GIVEN ENTRIES:
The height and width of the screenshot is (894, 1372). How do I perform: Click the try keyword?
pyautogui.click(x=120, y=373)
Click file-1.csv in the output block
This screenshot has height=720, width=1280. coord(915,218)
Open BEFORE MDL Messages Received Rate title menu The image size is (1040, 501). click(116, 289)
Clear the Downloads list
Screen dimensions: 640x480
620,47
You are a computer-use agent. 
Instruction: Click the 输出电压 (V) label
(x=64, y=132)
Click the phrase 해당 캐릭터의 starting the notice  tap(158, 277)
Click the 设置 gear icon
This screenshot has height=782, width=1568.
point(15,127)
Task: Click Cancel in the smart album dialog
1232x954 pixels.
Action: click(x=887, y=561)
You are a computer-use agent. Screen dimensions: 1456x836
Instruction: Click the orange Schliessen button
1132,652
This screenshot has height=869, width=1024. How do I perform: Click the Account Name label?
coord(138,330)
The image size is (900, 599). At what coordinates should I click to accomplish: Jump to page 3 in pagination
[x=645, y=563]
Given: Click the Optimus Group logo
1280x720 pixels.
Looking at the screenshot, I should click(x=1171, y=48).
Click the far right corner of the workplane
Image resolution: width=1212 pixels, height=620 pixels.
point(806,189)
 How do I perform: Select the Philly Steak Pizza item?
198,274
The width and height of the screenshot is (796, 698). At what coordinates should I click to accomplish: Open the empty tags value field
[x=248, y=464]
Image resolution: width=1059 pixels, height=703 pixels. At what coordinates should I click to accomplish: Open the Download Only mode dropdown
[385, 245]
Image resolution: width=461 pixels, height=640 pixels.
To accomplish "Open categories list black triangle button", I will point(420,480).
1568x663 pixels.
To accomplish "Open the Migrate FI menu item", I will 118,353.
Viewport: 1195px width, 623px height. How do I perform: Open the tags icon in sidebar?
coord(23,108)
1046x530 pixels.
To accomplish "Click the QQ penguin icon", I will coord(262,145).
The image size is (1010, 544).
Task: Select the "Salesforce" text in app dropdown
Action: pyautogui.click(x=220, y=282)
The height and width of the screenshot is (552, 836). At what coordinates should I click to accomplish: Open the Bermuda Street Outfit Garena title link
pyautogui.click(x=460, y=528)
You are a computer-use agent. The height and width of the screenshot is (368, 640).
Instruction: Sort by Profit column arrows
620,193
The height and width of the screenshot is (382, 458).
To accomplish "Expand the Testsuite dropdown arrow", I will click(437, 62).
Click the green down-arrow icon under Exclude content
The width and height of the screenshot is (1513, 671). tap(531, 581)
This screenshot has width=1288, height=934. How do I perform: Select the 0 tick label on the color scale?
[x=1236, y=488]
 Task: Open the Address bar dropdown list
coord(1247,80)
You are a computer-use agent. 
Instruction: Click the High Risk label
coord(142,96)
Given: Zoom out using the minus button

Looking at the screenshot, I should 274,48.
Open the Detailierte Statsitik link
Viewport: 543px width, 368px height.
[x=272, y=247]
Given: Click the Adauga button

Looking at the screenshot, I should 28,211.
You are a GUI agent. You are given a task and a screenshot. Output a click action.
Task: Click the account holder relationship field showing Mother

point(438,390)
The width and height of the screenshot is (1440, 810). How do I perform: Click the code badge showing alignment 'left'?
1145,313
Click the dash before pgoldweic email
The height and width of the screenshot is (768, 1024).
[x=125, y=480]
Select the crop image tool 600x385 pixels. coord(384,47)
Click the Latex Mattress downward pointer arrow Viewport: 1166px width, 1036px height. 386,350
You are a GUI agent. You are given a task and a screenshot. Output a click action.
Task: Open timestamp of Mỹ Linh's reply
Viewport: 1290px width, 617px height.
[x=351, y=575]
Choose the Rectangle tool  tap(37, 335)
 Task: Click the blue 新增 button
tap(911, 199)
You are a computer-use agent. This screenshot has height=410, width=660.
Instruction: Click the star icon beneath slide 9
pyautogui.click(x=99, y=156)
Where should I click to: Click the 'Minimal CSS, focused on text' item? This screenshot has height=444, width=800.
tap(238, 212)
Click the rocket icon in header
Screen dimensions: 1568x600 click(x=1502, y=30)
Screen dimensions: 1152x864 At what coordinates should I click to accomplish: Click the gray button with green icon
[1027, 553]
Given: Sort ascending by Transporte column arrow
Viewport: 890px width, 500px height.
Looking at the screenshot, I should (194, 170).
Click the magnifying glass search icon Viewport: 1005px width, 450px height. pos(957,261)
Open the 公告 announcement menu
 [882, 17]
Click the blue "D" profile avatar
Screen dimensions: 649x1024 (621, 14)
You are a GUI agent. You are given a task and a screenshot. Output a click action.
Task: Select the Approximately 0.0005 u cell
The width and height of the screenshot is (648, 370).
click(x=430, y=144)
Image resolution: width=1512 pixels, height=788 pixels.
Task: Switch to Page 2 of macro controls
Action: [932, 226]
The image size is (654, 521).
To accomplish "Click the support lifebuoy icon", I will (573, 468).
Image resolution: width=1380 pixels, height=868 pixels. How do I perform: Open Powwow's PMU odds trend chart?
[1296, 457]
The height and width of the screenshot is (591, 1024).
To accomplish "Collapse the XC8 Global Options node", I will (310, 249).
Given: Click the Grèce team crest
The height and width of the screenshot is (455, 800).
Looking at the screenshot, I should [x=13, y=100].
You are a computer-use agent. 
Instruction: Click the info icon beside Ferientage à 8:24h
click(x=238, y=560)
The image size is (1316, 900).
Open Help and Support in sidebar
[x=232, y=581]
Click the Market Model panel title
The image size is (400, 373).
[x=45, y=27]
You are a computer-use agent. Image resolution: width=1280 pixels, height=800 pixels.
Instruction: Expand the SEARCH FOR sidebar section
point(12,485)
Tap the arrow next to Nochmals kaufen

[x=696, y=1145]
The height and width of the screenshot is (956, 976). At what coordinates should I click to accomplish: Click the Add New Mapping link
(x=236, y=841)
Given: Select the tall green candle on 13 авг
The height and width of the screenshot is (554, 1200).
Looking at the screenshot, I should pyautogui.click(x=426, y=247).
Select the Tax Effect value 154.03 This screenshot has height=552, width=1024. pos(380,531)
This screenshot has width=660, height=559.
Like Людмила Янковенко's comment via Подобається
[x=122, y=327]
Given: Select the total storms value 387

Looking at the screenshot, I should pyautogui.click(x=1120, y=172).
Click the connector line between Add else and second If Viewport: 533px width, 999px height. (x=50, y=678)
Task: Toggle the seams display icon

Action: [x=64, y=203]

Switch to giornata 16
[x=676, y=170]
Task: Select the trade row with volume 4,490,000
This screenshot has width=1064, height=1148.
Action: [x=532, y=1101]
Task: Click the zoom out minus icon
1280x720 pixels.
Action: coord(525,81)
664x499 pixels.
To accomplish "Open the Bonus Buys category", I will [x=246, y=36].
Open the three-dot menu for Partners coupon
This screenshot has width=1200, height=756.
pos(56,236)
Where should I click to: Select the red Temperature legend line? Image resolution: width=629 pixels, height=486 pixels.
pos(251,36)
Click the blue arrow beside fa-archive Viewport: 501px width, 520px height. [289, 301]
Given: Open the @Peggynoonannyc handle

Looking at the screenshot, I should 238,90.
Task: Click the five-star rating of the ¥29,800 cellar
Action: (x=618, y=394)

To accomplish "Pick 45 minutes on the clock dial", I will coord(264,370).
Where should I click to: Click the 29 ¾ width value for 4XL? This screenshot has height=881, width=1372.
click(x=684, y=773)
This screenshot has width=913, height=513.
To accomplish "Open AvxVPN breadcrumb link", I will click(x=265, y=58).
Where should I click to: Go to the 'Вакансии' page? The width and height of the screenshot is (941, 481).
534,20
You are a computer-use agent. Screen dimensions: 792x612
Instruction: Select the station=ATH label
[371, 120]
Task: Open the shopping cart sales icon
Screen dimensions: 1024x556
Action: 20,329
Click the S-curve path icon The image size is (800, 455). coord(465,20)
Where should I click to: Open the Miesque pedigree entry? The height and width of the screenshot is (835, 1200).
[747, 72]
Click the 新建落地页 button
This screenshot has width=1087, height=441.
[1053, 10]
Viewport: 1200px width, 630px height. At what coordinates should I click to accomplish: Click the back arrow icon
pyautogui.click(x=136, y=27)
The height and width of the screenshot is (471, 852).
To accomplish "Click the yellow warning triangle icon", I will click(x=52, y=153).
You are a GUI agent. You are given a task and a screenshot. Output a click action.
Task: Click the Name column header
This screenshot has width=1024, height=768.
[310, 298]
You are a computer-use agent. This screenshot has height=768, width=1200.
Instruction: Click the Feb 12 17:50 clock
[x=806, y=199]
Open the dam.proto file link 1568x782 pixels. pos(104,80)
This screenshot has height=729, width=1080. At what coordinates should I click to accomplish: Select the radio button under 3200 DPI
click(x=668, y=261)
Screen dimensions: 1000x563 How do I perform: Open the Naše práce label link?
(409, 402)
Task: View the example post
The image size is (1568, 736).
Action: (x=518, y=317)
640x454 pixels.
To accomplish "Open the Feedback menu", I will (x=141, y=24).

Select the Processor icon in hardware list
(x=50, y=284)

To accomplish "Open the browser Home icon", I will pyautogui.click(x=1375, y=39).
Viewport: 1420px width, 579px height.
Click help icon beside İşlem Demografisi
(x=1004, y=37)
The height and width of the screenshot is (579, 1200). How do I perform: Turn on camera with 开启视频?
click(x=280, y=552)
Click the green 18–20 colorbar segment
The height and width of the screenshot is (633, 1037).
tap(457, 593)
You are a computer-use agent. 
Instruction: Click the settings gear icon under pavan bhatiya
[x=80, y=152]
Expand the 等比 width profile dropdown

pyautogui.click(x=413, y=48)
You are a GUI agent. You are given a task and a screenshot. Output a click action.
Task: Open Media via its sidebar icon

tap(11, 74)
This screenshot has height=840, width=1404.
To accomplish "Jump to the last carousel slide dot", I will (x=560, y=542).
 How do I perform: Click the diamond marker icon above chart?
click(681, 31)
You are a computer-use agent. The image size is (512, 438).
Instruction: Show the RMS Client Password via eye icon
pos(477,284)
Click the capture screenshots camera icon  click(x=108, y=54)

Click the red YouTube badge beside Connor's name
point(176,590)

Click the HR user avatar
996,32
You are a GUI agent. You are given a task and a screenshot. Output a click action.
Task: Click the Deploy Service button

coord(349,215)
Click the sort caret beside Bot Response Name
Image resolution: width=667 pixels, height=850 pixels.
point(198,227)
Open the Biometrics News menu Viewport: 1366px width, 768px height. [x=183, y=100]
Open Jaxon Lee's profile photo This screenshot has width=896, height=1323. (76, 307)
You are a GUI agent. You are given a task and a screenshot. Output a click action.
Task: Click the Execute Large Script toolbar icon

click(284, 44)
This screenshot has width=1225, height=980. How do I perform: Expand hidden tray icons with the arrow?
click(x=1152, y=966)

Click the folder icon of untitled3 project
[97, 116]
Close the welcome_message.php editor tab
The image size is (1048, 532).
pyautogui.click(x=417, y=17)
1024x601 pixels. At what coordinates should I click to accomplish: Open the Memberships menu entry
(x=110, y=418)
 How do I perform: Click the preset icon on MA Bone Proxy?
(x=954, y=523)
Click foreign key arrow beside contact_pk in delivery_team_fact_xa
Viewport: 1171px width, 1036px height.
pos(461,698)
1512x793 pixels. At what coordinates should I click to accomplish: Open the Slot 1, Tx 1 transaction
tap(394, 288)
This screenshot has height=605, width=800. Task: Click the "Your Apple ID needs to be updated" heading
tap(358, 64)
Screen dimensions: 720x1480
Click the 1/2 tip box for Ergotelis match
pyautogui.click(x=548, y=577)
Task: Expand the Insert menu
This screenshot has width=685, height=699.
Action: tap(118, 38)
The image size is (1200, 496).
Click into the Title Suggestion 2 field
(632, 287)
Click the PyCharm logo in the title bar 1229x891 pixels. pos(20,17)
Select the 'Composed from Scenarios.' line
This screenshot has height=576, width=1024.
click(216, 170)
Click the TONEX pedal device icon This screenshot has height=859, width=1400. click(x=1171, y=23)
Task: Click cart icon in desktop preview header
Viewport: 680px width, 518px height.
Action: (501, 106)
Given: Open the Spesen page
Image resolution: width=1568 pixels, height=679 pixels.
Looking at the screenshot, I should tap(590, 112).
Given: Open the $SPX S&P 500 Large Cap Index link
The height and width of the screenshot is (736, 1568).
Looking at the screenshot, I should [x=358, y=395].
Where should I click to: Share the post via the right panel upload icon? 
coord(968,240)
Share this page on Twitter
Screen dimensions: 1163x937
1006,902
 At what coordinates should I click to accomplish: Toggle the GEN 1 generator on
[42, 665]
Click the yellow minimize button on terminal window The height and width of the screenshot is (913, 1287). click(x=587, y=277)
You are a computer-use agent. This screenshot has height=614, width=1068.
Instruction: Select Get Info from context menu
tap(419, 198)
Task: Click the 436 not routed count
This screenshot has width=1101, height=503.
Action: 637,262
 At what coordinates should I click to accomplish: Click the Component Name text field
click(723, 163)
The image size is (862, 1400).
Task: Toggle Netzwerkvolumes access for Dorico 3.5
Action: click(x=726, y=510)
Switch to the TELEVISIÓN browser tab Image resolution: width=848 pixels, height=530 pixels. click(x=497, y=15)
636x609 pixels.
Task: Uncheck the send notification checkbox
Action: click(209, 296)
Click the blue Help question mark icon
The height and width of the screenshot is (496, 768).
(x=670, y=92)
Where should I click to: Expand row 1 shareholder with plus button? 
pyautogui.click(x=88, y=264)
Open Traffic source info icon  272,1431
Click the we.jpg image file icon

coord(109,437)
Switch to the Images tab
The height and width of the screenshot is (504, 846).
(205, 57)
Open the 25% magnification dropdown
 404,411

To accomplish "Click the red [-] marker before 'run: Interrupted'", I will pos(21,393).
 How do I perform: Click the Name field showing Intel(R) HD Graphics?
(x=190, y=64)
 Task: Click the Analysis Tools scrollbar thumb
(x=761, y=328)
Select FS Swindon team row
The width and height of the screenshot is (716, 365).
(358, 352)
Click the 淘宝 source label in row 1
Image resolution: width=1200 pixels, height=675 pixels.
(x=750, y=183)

ABOUT THIS TASK: Note which lines carry the word "cart" in the material, then copy each of them.

TASK RESULT:
Task: Open the shopping cart sales icon
Task: Click cart icon in desktop preview header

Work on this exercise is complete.